Your objective - Reproduce all of the records below verbatim, keeping every line unchanged.

Item coordinate data
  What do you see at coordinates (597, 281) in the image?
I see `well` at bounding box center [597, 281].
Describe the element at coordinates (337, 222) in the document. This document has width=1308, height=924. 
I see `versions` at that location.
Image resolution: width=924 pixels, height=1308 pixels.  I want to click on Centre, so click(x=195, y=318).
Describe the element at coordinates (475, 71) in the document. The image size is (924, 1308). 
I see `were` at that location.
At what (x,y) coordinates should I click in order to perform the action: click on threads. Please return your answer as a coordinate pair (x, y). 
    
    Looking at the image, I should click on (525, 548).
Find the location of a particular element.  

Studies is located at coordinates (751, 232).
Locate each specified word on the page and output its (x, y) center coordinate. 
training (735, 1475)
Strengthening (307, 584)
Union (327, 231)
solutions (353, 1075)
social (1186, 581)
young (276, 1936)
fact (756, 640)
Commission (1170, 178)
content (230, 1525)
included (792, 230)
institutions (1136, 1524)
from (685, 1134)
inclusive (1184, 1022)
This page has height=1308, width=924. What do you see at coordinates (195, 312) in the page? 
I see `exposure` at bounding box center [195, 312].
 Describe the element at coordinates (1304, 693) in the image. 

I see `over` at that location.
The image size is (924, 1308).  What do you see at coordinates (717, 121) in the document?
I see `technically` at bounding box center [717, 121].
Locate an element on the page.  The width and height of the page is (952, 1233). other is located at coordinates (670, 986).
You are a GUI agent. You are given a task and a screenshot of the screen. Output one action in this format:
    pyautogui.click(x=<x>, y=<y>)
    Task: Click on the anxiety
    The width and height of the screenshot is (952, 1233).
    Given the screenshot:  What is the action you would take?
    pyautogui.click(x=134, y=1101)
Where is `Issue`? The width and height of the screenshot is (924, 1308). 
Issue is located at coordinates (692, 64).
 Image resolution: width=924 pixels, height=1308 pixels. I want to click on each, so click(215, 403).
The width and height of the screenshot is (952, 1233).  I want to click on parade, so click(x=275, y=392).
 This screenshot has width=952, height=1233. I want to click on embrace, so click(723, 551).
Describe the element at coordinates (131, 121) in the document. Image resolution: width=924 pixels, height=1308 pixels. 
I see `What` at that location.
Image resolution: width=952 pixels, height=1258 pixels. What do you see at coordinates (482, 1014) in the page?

Solution to this problem -
  What do you see at coordinates (597, 281) in the image?
I see `well` at bounding box center [597, 281].
Describe the element at coordinates (337, 222) in the document. This document has width=1308, height=924. 
I see `versions` at that location.
Image resolution: width=924 pixels, height=1308 pixels.  I want to click on Centre, so click(x=195, y=318).
Describe the element at coordinates (475, 71) in the document. The image size is (924, 1308). 
I see `were` at that location.
At what (x,y) coordinates should I click in order to perform the action: click on threads. Please return your answer as a coordinate pair (x, y). 
    
    Looking at the image, I should click on (525, 548).
Find the location of a particular element.  

Studies is located at coordinates (751, 232).
Locate each specified word on the page and output its (x, y) center coordinate. 
training (735, 1475)
Strengthening (307, 584)
Union (327, 231)
solutions (353, 1075)
social (1186, 581)
young (276, 1936)
fact (756, 640)
Commission (1170, 178)
content (230, 1525)
included (792, 230)
institutions (1136, 1524)
from (685, 1134)
inclusive (1184, 1022)
This page has height=1308, width=924. What do you see at coordinates (195, 312) in the page? 
I see `exposure` at bounding box center [195, 312].
 Describe the element at coordinates (1304, 693) in the image. 

I see `over` at that location.
The image size is (924, 1308).  What do you see at coordinates (717, 121) in the document?
I see `technically` at bounding box center [717, 121].
Locate an element on the page.  The width and height of the page is (952, 1233). other is located at coordinates (670, 986).
You are a GUI agent. You are given a task and a screenshot of the screen. Output one action in this format:
    pyautogui.click(x=<x>, y=<y>)
    Task: Click on the anxiety
    The width and height of the screenshot is (952, 1233).
    Given the screenshot:  What is the action you would take?
    pyautogui.click(x=134, y=1101)
Where is `Issue`? The width and height of the screenshot is (924, 1308). 
Issue is located at coordinates (692, 64).
 Image resolution: width=924 pixels, height=1308 pixels. I want to click on each, so click(215, 403).
The width and height of the screenshot is (952, 1233).  I want to click on parade, so click(x=275, y=392).
 This screenshot has width=952, height=1233. I want to click on embrace, so click(723, 551).
Describe the element at coordinates (131, 121) in the document. Image resolution: width=924 pixels, height=1308 pixels. 
I see `What` at that location.
Image resolution: width=952 pixels, height=1258 pixels. What do you see at coordinates (482, 1014) in the page?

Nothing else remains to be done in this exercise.